Milano, 4 Dicembre 2014

Il 4 dicembre, presso il Centro Diagnostico Italiano di Milano, abbiamo tenuto l’incontro del Network JCI sul piano di cura del paziente.

Una delle sfide più interessanti della Quinta Edizione, infatti, è la spinta verso una maggiore integrazione del lavoro dei professionisti, a beneficio del coordinamento nell’assistenza e della sicurezza dei pazienti: in particolare alcuni standard (AOP.4, COP.2.1, ASC.7.3) insistono su un piano di cura integrato.

Ci siamo interrogati su come andare in questa direzione, con quale razionale e quali benefici.

Ubaldo Rosati dell’Istituto Gaslini ha messo immediatamente a fuoco la questione: ci ha mostrato un caso clinico concreto, in cui emergeva chiaramente che le lacune nella pianificazione delle cure e nell’integrazione del lavoro tra i professionisti possono avere impatti significativi sui pazienti.

Non esistono soluzioni ideali o compiute a livello internazionale, ha ribadito Rosanne Farrel di JCI: l’aspetto importante è avere un approccio che metta al centro i bisogni e gli obiettivi del paziente, integrando e facilitando la collaborazione tra i professionisti.
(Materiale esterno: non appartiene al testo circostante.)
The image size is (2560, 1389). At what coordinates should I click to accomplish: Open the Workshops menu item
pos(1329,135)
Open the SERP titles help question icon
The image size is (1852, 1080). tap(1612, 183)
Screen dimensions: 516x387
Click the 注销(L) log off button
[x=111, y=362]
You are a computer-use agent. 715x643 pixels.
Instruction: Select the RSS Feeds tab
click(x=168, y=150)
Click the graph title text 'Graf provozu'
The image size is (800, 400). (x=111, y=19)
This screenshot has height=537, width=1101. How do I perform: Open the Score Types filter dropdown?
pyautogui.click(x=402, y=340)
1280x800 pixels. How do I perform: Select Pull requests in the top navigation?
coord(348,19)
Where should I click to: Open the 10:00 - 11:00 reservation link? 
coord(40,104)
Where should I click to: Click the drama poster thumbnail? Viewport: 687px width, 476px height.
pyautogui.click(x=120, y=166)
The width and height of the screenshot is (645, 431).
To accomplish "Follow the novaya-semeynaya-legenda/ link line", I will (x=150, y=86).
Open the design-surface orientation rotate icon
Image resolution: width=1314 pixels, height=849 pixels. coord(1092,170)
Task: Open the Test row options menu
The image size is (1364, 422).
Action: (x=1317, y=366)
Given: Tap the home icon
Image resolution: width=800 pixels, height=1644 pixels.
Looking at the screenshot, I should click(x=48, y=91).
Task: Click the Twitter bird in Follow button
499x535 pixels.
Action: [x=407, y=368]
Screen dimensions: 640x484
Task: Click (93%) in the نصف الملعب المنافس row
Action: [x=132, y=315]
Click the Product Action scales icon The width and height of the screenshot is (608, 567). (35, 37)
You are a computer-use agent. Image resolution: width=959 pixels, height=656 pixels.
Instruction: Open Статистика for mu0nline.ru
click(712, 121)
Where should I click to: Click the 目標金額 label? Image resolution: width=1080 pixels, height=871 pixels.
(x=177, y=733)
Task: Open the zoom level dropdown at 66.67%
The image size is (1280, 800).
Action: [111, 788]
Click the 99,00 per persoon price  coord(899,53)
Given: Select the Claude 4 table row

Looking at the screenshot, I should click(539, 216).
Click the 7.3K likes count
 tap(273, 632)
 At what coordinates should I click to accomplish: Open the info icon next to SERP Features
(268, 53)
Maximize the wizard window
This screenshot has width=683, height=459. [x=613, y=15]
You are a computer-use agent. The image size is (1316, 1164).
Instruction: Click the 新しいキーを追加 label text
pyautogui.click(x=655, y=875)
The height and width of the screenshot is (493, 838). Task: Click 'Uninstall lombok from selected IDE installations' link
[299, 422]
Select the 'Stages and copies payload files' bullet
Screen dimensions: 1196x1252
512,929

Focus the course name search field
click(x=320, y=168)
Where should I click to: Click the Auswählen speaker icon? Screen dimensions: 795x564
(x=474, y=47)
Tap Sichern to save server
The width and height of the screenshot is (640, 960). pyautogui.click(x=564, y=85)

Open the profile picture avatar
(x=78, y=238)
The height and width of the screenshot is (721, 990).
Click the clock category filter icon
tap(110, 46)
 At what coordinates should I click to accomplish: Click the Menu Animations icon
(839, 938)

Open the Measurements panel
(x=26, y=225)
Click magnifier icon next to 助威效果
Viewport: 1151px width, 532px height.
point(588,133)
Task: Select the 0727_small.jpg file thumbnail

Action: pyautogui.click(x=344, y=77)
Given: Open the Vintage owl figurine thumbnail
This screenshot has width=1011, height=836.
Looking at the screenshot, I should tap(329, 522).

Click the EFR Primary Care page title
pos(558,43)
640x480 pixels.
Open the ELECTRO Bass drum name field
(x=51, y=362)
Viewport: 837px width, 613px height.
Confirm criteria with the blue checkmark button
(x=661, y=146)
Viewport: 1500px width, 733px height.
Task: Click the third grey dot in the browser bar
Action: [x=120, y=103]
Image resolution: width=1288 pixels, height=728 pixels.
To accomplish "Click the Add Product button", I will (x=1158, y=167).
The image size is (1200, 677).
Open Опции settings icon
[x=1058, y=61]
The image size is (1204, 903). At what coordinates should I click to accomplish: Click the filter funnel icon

La discussione delle esperienze e dei tentativi concreti di pianificazione e integrazione delle cure in varie organizzazioni del Network ha fatto emergere una grande dinamicità e interesse sul tema: hanno condiviso le proprie esperienze il CDI, Mater Domini e Gavazzeni, l’Ospedale di Tolmezzo e l’Istituto Europeo di Oncologia. È stato un momento di discussione critico, con l’obiettivo di condividere idee e spunti reali per migliorare la qualità e la sicurezza dei pazienti.

Cosa ci siamo portati a casa? Innanzitutto la consapevolezza che le esperienze che stiamo sviluppando hanno un valore importante: Rosanne ci ha invitato a presentarle a congressi internazionali, tanto ne è rimasta colpita. Soprattutto però abbiamo potuto riconoscere che, al di là degli standard, la pianificazione e l’integrazione sono un aspetto chiave della sicurezza dei pazienti: c’è ancora tanto lavoro da fare…

Ne abbiamo discusso il 5 giugno, mettendo in primo piano esperienze e problemi concreti.

Lorenzo Guerra è un consulente senior di Progea e JCI: lavora da oltre dieci anni con il managment delle organizzazioni sanitarie. A lui abbiamo chiesto di introdurci ai nuovi standard, per descriverci gli attesi di Joint Commission, ma soprattutto di mostrarci quanto la cultura della sicurezza sia cruciale. Prendendo le mosse da una serie di eventi concreti, Lorenzo ha reso evidente che la cultura ha avuto un ruolo fondamentale in diversi incidenti o eventi, nel mondo sanitario e non. Una cultura della sicurezza è innanzitutto una cultura no blame, in cui le persone si sentano a loro agio nell’esprimere la propria opinione o nel segnalare un problema, senza paura di ripercussioni. Ma una cultura della sicurezza è anche una cultura della responsabilità, in cui vengono fatti tutti gli sforzi per prevenire gli incidenti e per mettere le persone in sicurezza.

Come migliorare la cultura delle nostre organizzazioni? Innanzitutto conoscendola davvero, ci ha detto la professoressa Brusoni (SDA Bocconi). Ci ha mostrato uno strumento – un questionario – per valutare la cultura all’interno degli ospedali, discutendo anche alcuni risultati emersi nella sua esperienza.

L’Istituto Europeo di Oncologia e l’Ospedale di Oglio Po hanno adottato tale questionario, aderendo tra i primissimi in Italia al Progetto PaSCAl. Ci hanno mostrato i propri risultati nel corso del tempo, facendo emergere le azioni che hanno intrapreso e gli sviluppi che stanno percependo.

Cosa ci siamo portati a casa? In sintesi che la cultura è un tema molto concreto, che incide profondamente nel nostro lavoro negli ospedali: misurarla è solo l’inizio e abbiamo molta strada davanti a noi.